PCV13 is dominant versus PCV10 as a strategy to vaccinate newborns in Colombia because PCV13 avoided more IPD, consolidated CAP, pneumococcal AOM, complications, sequelae, and deaths than PCV10. This result is because serotypes included in PCV13 represent 64,4 % of serotypes isolated in Colombia in children under five years between 2017–2019, while those included in PCV10 represent 4,3 % isolated in the same period.

Declaration of interest

Jaime E. Ordóñez receives payment for consultancies and lectures by AbbVie (Argentina, Colombia, and Costa Rica), AstraZeneca (Argentina, Brazil, Colombia, Costa Rica, Chile, Ecuador, Guatemala, Panama, Peru, the Dominican Republic, and USA), Bayer, Biogen Idec, Bristol Myers-Squibb, Colciencias, Colombian Society of Rheumatology, Corum, Glaukos, Grupo Biotoscana, ISPOR-Colombia, Merck, Metrosalud, Ministry of Health and Social Protection of Colombia, Ministry of National Education of Colombia, Novartis, Novo Nordisk (Colombia, Panama, Paraguay, Uruguay, and Russia), Pfizer (Colombia, Costa Rica, Ecuador, El Salvador, Panama, the Dominican Republic, and USA), Roche (Costa Rica, Panama, Guatemala), Secretariat of Health of Medellín, Secretariat of Social Welfare of Medellín, Stendhal, CES University, University of Antioquia, University of Medellín, University of the Valley of Guatemala. The authors have no other relevant affiliations or financial involvement with any organization or entity with a financial interest in or financial conflict with the subject matter or material discussed in the manuscript apart from those disclosed.

Reviewer disclosures

Peer reviewers on this manuscript have received an honorarium for their review work. A reviewer on this manuscript has disclosed Advisory Board membership for PCV, GSK, Pfizer and MSD. Peer reviewers on this manuscript have no relevant financial or other relationships to disclose.

Author contributions

J Ordóñez and A Ordóñez have substantially contributed to the conception and design of the review paper and interpretation of the relevant literature, and we have been involved in writing the review paper or revising it for intellectual content.

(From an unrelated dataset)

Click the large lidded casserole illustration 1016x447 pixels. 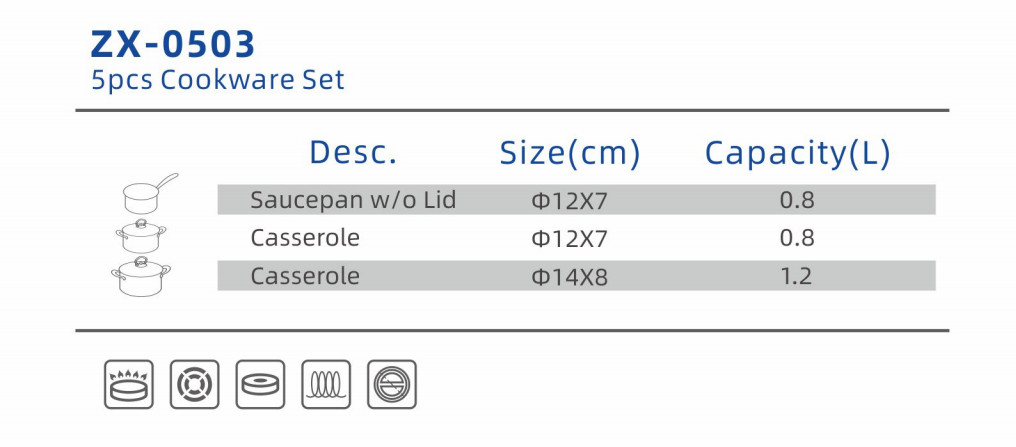pos(141,277)
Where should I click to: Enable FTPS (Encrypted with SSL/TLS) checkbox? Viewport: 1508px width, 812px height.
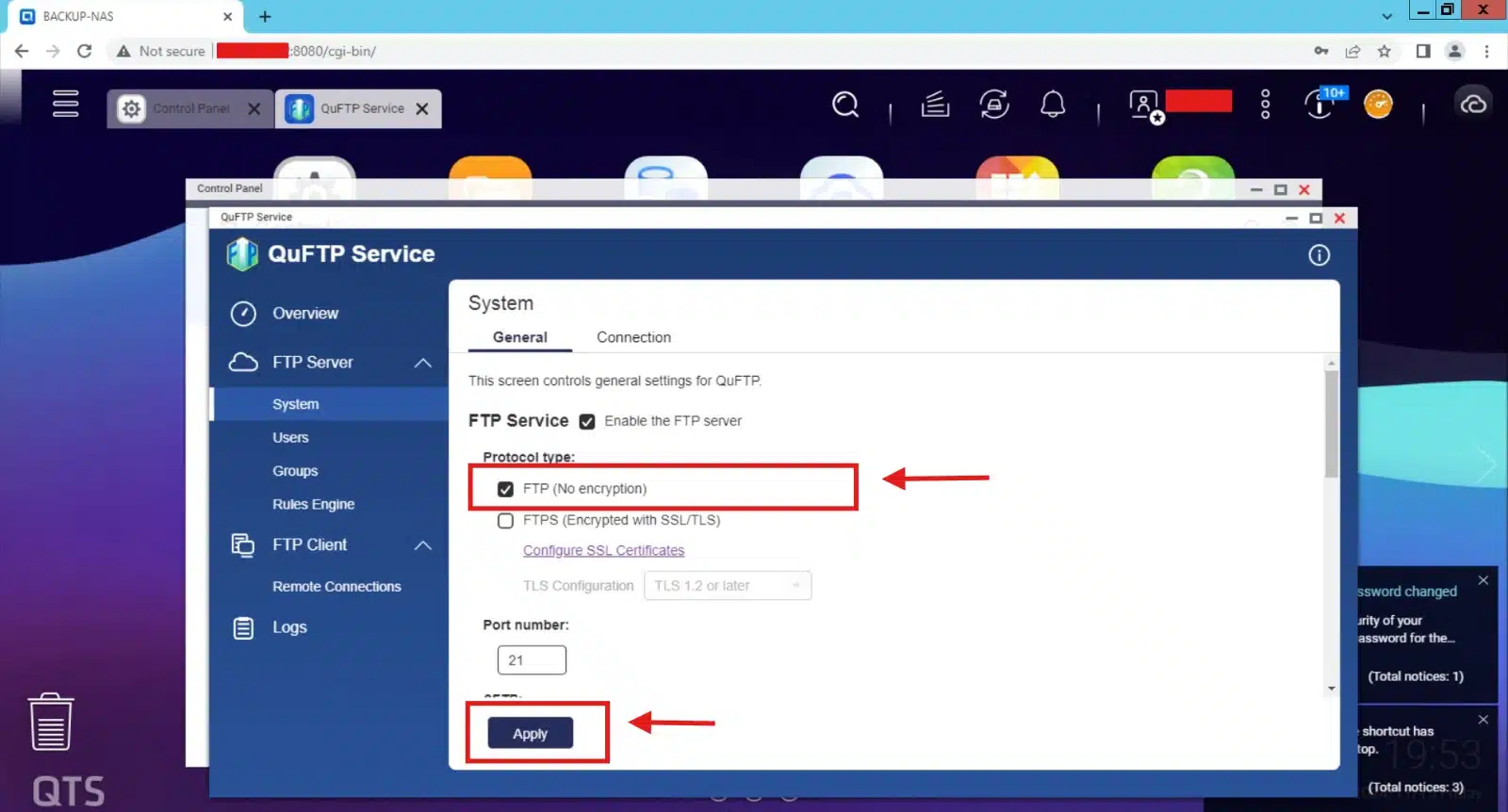[x=506, y=521]
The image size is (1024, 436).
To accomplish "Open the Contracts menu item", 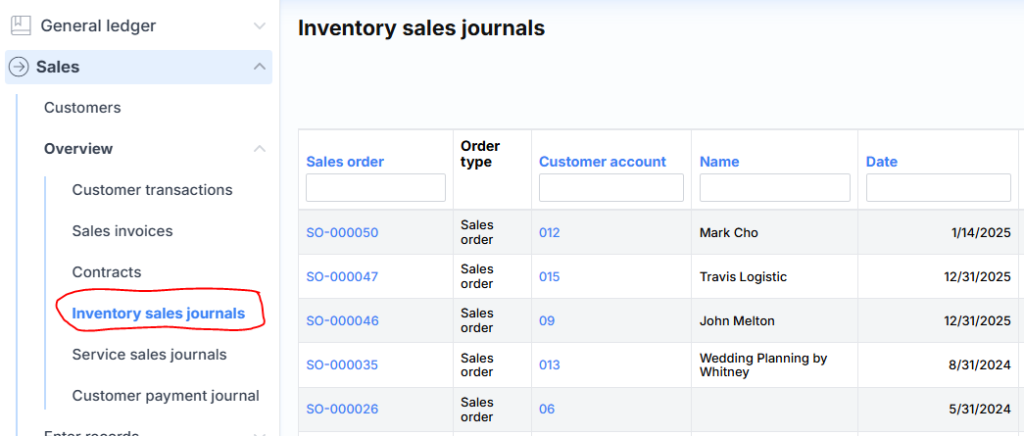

J Ordóñez structured the economic model, searched for epidemiological data, the costs and effectiveness of the vaccines, analyzed the information, and wrote the paper. Angelica Ordóñez programmed the model and collaborated with the writing and revising the article.

J Ordóñez and A Ordóñez have agreed to submit this paper to Expert Review of Vaccines.

J Ordóñez and A Ordóñez have reviewed and agreed on all versions of the paper before submission, during revision, the final version accepted for publication, and any significant changes introduced at the proofing stage.

J Ordóñez and A Ordóñez agree to take responsibility and be accountable for the contents of the paper and to share the responsibility to resolve any questions raised about the accuracy or integrity of the published work.

Additional information

Funding

This paper was funded by Pfizer Colombia.